10. Instead of lingering over any of these, let's close by focusing our attention on the first and primal act of saving grace – the centrality of God in the grace of election.

If God exalts his own sovereign rights to raise some sinners from spiritual death, call them, create them, beget them, and atone for their sins, then he must be making choices according to some principle or some purpose. Ephesians 1:4 says that God made these choices before the foundation of the world. Romans 9:11 makes clear that the choices are made without reference to us doing anything good or evil. So the saving grace of election is not based on anything we will do or be.

What does God base his choices on? What's guiding him as he elects? Romans 9:11 says that the reason God set his favor on Jacob and not Esau, before they were born and had done nothing good or evil, was this: "that God's purpose (prothesis) which accords with election, might remain."

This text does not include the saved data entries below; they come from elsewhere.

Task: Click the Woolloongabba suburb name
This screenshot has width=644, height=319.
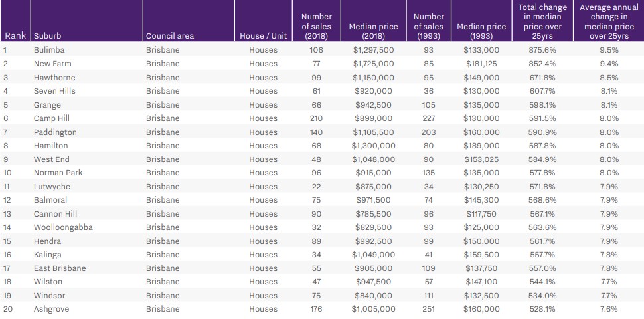Action: click(63, 227)
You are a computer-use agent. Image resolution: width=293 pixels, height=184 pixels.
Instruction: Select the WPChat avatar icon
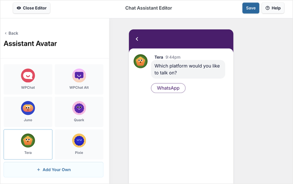28,76
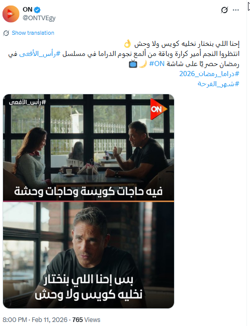Open the #دراما_رمضان_2026 hashtag
Screen dimensions: 250x326
point(209,74)
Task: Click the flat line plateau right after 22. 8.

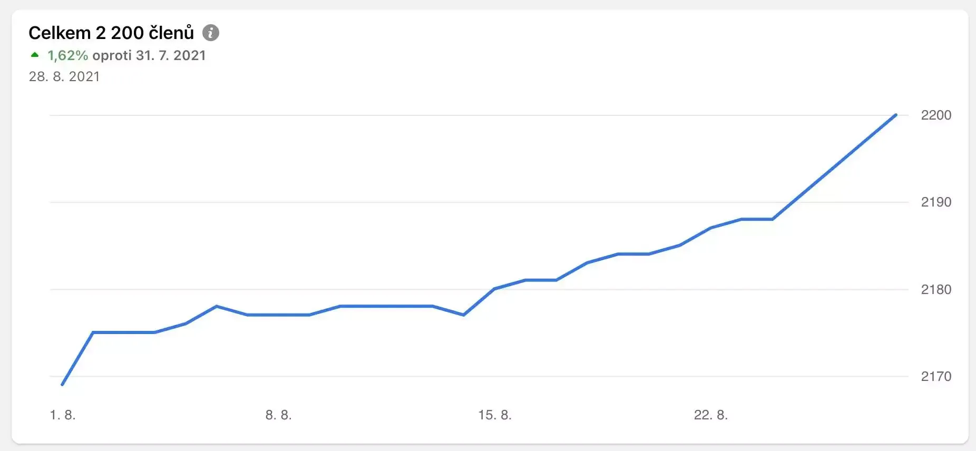Action: click(x=757, y=219)
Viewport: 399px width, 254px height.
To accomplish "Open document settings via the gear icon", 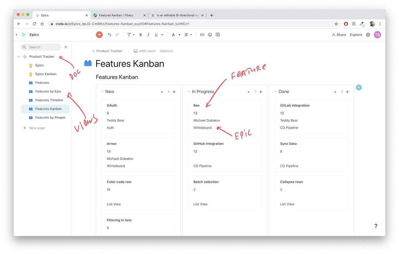I will click(x=368, y=34).

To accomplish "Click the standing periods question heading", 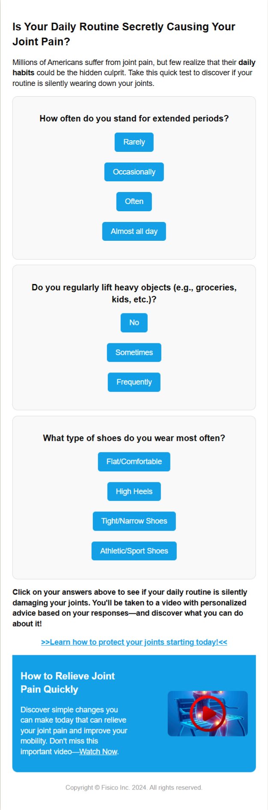I will pyautogui.click(x=134, y=118).
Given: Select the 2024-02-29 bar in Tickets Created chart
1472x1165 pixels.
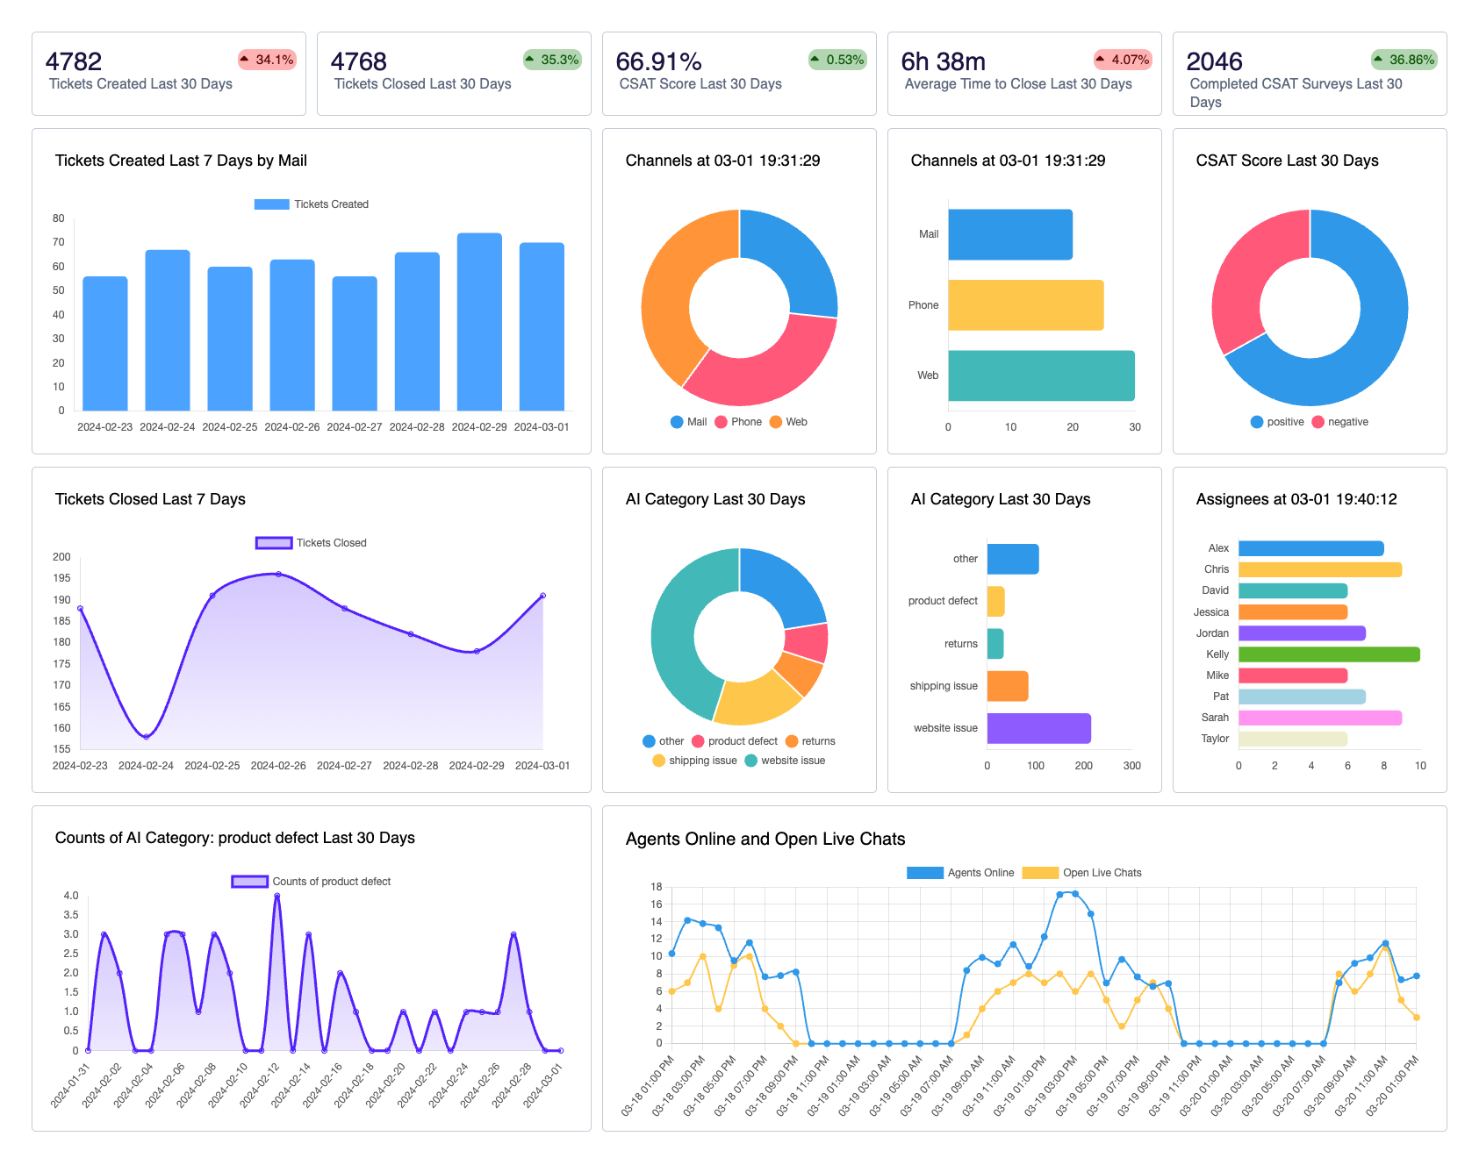Looking at the screenshot, I should [x=479, y=322].
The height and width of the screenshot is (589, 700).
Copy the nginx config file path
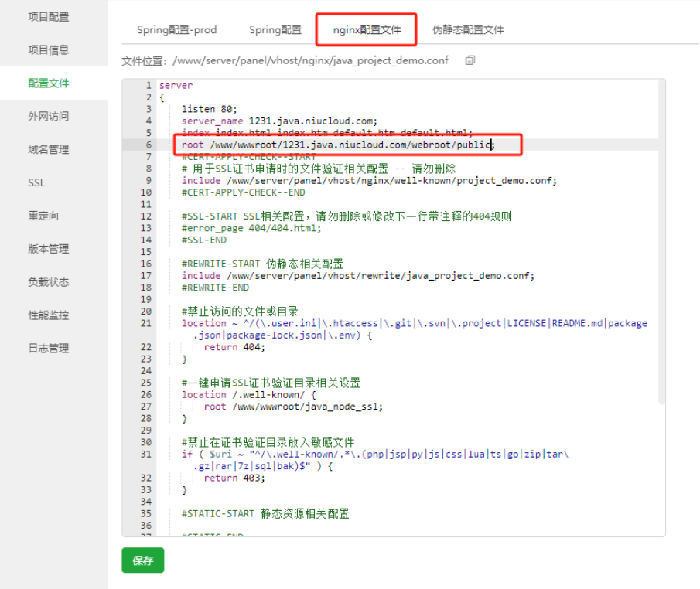tap(470, 60)
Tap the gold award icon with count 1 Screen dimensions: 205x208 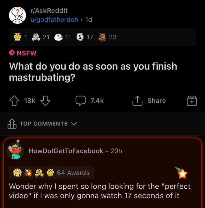point(18,37)
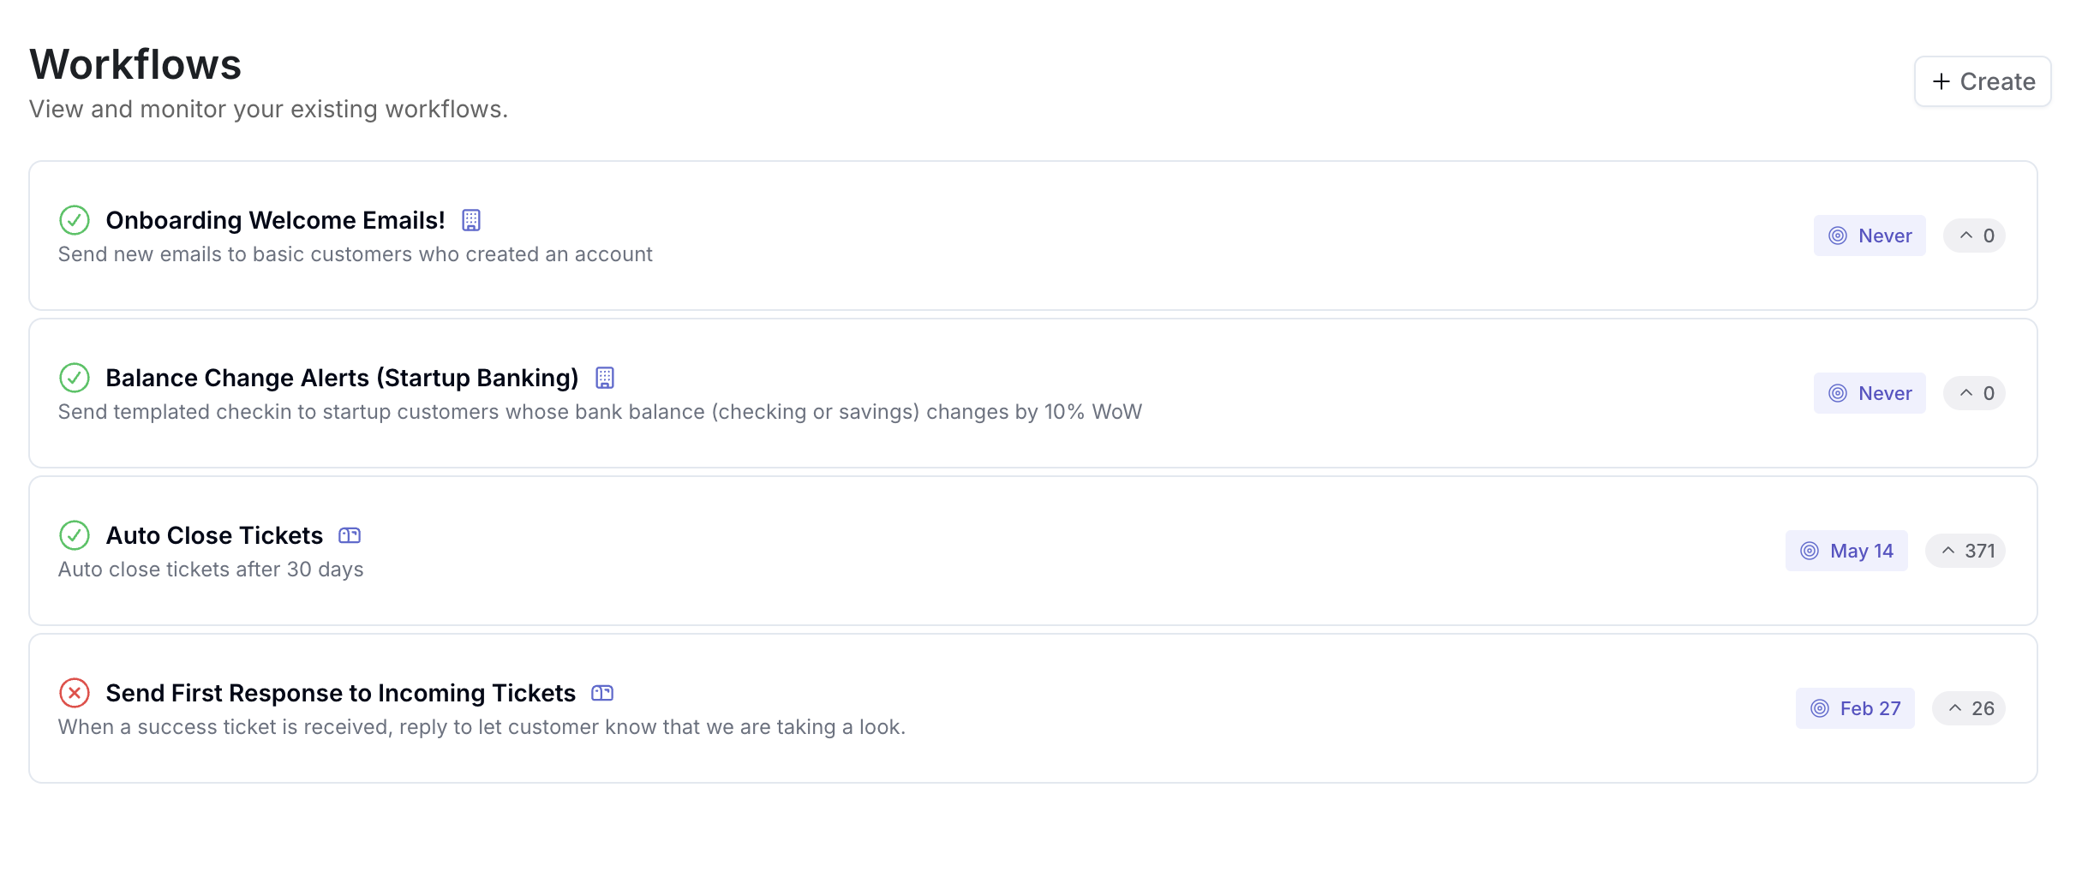Click the ticket icon beside Auto Close Tickets

(350, 535)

What purpose? What purpose is God jealous to preserve in unconditional election? The answer is given 11 verses later in Romans 9:22-23, "What if God, desiring to show his wrath and make known his power, has endured with much patience, the vessels of wrath made for destruction, in order to make known the riches of his glory for the vessels of mercy, which he prepared beforehand for glory?"

In other words, the "purpose" behind unconditional election is that God might make known the incomparable riches of his glory for the enjoyment of the vessels of mercy. The riches of that glory, which God means to lavish upon the vessels of mercy forever and ever, are the whole panorama of God's perfections, including his wrath and power. The glory of God's mercy will shine brighter against the backdrop of judgment. The intensity of our joy will be greater because we behold the full range of God's perfections in the history of redemption.

Because of God-centered grace, the two great passions in the universe do not collide: God's passion to be glorified and our passion to be satisfied. In the end, God will be perfectly glorified in us when we are most satisfied in him.